Note the little section in the middle where we’ve added uncertainty. Everything else is relatively concrete in the output (we’re keeping it simple).

Next step that we want to put our data in a nice dataframe and use LogisticRegression from sklearn.linear_model. This has some default that we’re going to use. Specifically, the “penalty” assigned to our training is the L2 norm. I’m going to make a post about the different types of penalty, but let’s keep it moving for now.

df = pd.DataFrame(
    {"x1": x_sample.ravel(), "x2": y_sample.ravel(), "target": target_sample.ravel()}
)

df.head()
x1 x2 target
0 1.00 1.0 0
1 1.07 1.0 10
2 1.14 1.0 10
3 1.21 1.0 0
4 1.28 1.0 0

There’s our little table, and here’s how we can fit the logistic regression with the defaults:

model = LogisticRegression(random_state=0)
model.fit(df[["x1", "x2"]], df.target)
LogisticRegression(random_state=0)

Now that we’ve fitted our data, we can do a few things. Yes, we can predict, but also importantly we can learn about the model itself. Remember the basic structure of the model?
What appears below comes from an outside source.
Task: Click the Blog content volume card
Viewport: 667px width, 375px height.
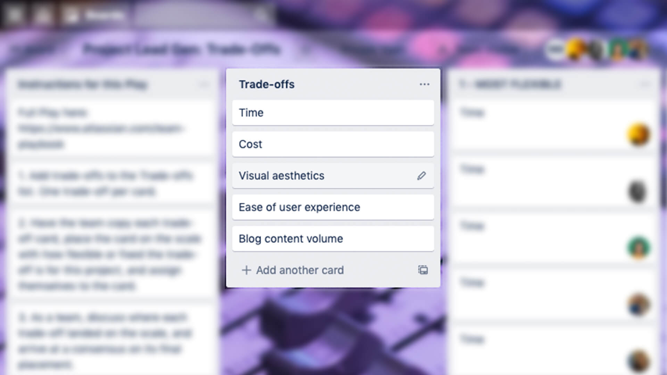Action: point(333,238)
Well now we can determine what our model should have looked like. There are a few ways we can go about this, namely we can use the model.coef_ and model.intercept to manually calculate the output values, or we can just use model.predict. Now keep in mind I’m running the prediction on the training data, mainly so I can see if the structure was captured:

Code
df["predictions"] = model.predict(df[["x1", "x2"]])
fig = plt.figure(figsize=(14, 7))
ax = plt.axes(projection="3d")
ax.plot_surface(
    x_sample, y_sample, df[["predictions"]].to_numpy().reshape(72, 72), cmap="coolwarm"
)
ax.set_xlabel("x1")
ax.set_ylabel("x2")
ax.set_zlabel("pred")
ax.view_init(15, 70)
plt.show()

That looks extremely similiar to the idea we had when we created the data. So on that note, I’m going to leave the basics of logistic regression here. Next up we can take a closer look at prediction and accuracy of the model.